● **Exercise goal**
Nothing but the line with "Task: Click the email" and the lines after it should appear, each retyped exactly as in the listing.

====== Available data ======

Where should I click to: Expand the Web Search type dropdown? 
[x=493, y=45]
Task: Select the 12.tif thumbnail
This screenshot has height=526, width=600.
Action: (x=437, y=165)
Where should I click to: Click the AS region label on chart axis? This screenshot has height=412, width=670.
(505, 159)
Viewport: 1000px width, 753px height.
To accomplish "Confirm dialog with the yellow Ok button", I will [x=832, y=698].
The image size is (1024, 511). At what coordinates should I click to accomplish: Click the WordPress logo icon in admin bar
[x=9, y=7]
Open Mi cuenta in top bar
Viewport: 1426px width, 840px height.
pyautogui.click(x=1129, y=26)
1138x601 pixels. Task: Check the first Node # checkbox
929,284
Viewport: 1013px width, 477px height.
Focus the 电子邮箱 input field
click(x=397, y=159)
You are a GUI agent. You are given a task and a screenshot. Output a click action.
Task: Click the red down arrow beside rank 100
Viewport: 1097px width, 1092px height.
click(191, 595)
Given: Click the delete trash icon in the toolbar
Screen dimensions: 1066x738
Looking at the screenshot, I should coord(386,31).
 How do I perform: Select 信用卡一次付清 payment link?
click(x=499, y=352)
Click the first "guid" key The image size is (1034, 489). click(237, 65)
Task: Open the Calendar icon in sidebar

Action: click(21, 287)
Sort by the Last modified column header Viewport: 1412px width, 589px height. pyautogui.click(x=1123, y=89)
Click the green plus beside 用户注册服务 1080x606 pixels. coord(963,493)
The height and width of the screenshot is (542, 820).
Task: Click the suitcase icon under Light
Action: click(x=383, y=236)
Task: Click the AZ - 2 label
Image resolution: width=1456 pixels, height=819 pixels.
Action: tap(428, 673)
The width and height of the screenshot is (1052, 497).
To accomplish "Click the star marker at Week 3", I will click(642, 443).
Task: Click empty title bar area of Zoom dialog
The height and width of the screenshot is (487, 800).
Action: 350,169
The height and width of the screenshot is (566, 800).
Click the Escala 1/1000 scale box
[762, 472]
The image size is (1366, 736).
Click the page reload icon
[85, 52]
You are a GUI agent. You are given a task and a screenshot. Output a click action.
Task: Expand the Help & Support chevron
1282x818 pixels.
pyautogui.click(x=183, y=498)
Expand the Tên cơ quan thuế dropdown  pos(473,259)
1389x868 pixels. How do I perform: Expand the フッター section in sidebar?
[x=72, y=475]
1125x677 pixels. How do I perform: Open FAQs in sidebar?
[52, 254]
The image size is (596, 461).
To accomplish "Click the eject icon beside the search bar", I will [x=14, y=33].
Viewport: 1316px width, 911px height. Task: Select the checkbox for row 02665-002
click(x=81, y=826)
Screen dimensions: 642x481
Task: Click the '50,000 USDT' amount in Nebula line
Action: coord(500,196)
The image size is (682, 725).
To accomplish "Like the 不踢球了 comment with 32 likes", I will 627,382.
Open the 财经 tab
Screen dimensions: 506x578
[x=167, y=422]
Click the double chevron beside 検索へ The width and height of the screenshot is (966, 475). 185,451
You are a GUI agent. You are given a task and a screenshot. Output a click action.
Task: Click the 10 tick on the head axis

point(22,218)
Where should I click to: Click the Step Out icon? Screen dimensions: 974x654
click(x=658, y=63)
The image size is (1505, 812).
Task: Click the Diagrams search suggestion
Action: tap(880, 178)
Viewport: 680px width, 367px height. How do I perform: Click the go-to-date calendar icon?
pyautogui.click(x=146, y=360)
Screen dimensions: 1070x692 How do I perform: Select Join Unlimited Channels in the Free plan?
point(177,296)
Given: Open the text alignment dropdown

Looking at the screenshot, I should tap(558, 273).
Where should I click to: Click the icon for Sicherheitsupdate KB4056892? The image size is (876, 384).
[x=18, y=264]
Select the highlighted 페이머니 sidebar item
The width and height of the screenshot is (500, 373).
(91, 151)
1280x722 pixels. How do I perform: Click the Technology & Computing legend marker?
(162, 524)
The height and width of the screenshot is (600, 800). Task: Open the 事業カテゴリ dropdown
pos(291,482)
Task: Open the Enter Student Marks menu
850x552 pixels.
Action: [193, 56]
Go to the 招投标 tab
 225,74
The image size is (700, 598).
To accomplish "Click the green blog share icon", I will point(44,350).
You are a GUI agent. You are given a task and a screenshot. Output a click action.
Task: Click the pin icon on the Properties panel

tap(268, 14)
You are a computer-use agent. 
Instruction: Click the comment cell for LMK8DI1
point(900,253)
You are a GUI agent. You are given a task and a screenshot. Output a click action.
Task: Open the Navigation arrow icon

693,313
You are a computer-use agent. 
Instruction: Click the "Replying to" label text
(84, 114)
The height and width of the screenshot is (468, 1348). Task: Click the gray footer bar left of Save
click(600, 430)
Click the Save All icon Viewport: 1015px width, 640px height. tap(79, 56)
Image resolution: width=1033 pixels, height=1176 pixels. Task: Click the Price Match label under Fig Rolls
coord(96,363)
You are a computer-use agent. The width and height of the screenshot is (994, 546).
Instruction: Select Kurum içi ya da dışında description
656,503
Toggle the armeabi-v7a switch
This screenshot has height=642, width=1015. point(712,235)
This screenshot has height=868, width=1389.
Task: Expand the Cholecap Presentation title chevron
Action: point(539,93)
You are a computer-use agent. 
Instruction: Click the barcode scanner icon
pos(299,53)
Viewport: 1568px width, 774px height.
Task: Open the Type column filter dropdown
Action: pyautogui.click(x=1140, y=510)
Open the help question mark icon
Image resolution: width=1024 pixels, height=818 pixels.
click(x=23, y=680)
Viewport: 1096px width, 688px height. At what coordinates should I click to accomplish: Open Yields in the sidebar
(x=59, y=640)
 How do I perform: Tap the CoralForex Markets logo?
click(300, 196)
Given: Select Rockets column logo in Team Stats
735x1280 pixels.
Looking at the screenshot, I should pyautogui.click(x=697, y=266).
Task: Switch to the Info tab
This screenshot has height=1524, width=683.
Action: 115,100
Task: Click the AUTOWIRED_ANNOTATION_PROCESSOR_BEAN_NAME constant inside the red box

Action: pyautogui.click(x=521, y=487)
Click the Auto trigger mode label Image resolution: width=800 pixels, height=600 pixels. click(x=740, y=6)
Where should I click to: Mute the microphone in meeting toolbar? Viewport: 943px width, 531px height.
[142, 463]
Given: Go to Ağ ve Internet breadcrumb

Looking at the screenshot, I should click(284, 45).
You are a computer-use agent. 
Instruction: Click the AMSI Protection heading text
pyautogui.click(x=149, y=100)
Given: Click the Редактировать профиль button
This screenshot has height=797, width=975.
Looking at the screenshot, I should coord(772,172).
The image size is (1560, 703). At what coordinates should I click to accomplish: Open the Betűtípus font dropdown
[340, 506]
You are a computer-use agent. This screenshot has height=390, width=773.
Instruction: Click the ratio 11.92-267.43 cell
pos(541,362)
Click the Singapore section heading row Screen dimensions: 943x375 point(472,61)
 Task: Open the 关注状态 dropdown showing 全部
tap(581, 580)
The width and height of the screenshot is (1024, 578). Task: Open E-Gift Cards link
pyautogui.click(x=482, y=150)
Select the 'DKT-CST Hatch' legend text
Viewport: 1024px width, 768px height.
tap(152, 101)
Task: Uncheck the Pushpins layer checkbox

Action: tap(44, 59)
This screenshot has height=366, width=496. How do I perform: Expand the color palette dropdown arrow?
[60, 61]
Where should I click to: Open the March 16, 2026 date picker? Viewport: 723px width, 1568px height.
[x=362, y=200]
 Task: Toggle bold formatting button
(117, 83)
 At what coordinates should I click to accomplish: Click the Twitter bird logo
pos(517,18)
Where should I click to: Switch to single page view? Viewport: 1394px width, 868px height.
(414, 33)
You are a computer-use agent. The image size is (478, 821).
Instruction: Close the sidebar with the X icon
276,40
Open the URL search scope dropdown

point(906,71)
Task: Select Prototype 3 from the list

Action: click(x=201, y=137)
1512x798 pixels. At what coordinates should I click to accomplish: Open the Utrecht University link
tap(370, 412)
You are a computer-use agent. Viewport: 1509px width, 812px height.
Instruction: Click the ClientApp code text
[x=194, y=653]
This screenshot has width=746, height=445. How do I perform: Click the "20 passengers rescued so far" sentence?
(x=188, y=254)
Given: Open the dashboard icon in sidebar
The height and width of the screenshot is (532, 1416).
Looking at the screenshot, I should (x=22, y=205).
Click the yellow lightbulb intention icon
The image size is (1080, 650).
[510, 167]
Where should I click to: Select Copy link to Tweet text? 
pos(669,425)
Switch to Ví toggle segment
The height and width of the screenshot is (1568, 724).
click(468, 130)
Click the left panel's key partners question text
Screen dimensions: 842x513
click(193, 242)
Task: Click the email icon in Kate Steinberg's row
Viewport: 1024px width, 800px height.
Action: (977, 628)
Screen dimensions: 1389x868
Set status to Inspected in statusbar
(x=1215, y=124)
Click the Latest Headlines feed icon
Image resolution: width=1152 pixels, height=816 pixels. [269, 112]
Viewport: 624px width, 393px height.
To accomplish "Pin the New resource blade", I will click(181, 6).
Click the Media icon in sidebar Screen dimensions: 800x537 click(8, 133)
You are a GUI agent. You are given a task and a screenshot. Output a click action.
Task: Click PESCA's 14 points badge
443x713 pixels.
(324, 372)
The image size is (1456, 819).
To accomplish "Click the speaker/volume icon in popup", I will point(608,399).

======

● **Output of the task**
Task: Click the email icon in Kate Steinberg's row
Viewport: 1024px width, 800px height.
Action: (977, 628)
Screen dimensions: 1389x868
Set status to Inspected in statusbar
(x=1215, y=124)
Click the Latest Headlines feed icon
Image resolution: width=1152 pixels, height=816 pixels. [269, 112]
Viewport: 624px width, 393px height.
To accomplish "Pin the New resource blade", I will click(181, 6).
Click the Media icon in sidebar Screen dimensions: 800x537 click(8, 133)
You are a GUI agent. You are given a task and a screenshot. Output a click action.
Task: Click PESCA's 14 points badge
443x713 pixels.
(324, 372)
The image size is (1456, 819).
To accomplish "Click the speaker/volume icon in popup", I will point(608,399).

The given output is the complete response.